Yancey’s Where the Light Fell (Convergent, Oct.) digs up his roots in the fundamentalist South in the 1950s and ’60s.

Why write a memoir?

In a book called Listening to Your Life, Frederick Buechner convinced me there’s really only one thing a writer has to offer: a unique point of view that nobody else has. I like to say that I’ve tasted some of the worst that religion has to offer, but also some of the best. There are a lot of memoirs about people who grew up in an extreme faith environment, and throw all of it away, reject it. I took a different path. My path was to sift through and find what was what worth keeping and what should be rejected.

What is worth preserving from your fundamentalist past?

Several times in the book, I look back and reflect on this little group of 100 people in a church on the grounds where my family’s trailer was parked. We were actually living on the church grounds. It was your classic “hellfire and brimstone” church and I could never get away from it. I asked myself, “Why did people keep going? Why did they show up each Sunday?” In those days, we were different because of all the things we didn’t do—bowling, mixed-gender swimming, drinking, smoking, all these things. We took the Bible verse “Come out from them and be different” seriously. We dressed differently, we acted differently. We stood out. We were a marginalized group. In the end, the church served as a community of support. Life is difficult, especially if you’re in a poor community and you feel like you’re on the margins already. Those who grew up in Black churches have a very different, but also similar experience, where church was the one place where we could come, be ourselves, and find a community of support.

What changed for you?

It started cracking apart when I realized that this “Southern culture” I grew up in was a deeply flawed, whitewashed, and racist narrative. It was in my high school days when those cracks started to appear in my own life and I wanted to separate myself from that culture. I was attracted to literature, good music, and the culture around me was not something that really nourished that. I wanted to find a different place. I wanted to distance myself.

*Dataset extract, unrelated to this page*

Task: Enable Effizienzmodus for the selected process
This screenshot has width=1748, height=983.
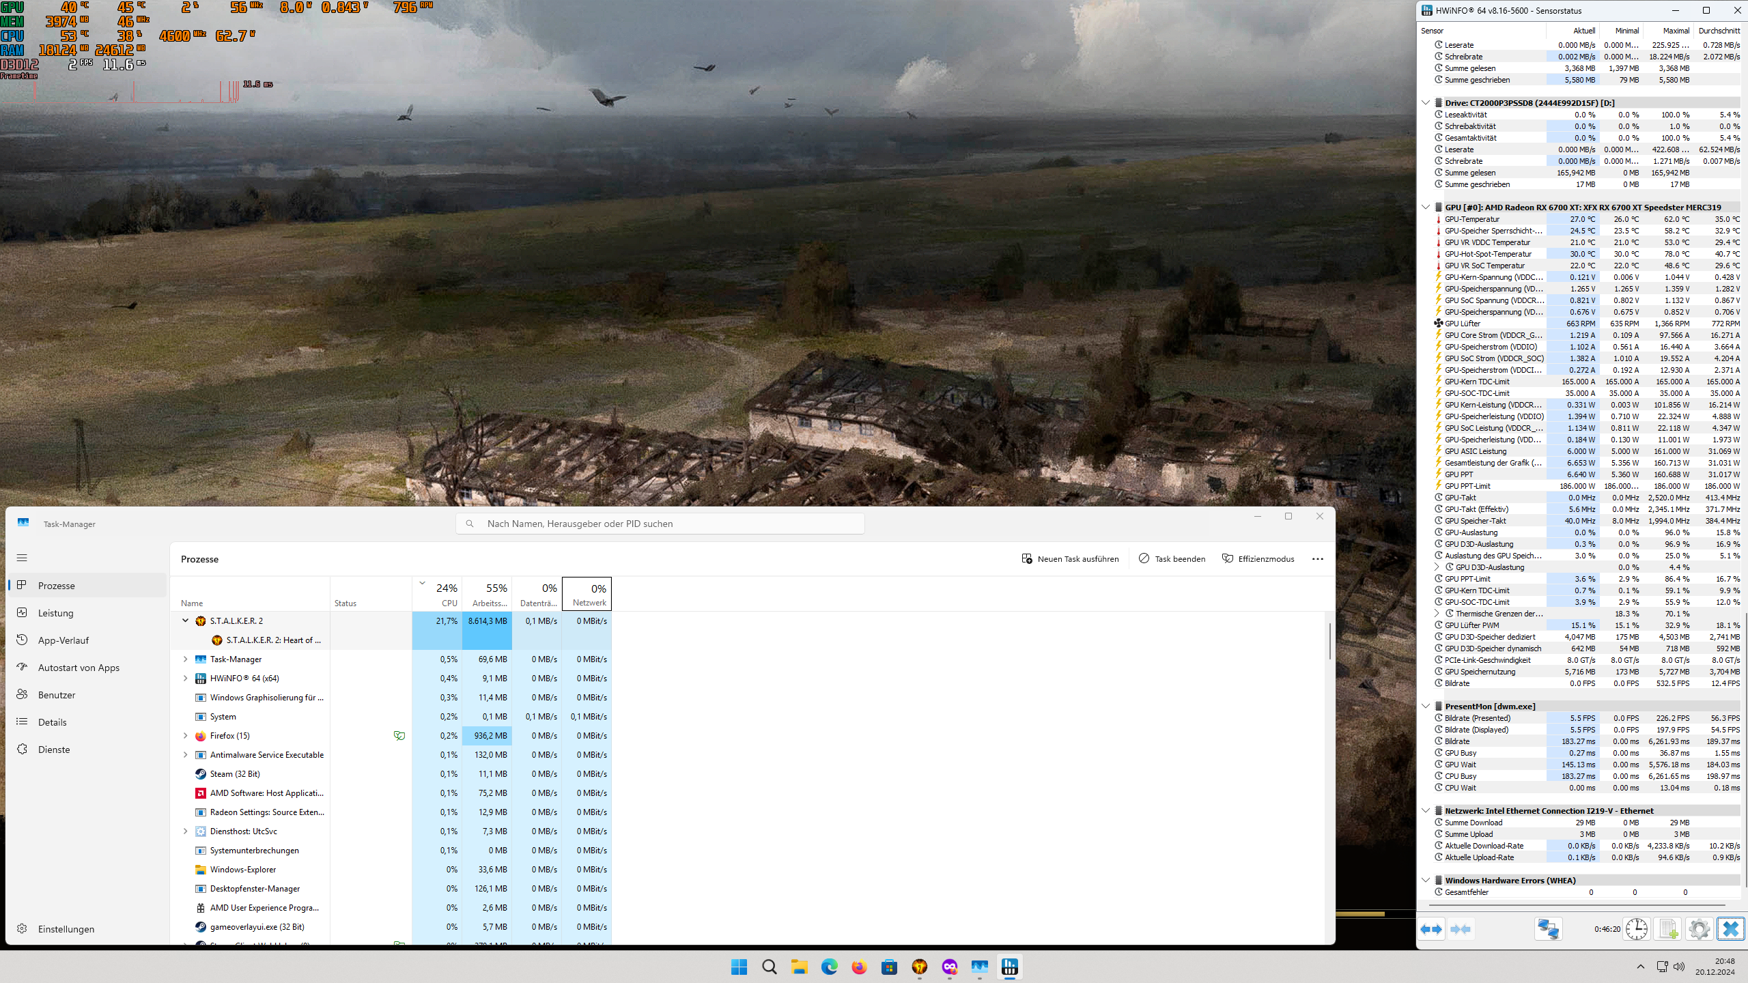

What perspective has this given you on evangelical Christianity in the U.S.?

Somehow, in the midst of all that fear and fundamentalism, the light of God’s love seeped through. In my own story, along with the worst, I had very good experiences within evangelical subculture. Along the way, I gravitated toward people who were positive models, people fighting sex trafficking or visiting prisoners. At root, the word evangelical means “good news.” I cling to that. While the rest of culture hears “evangelical” and thinks of a media caricature of a redneck racist who supports Trump, my experience is with people who sacrifice themselves, reach out to others, and spread mercy and compassion and love.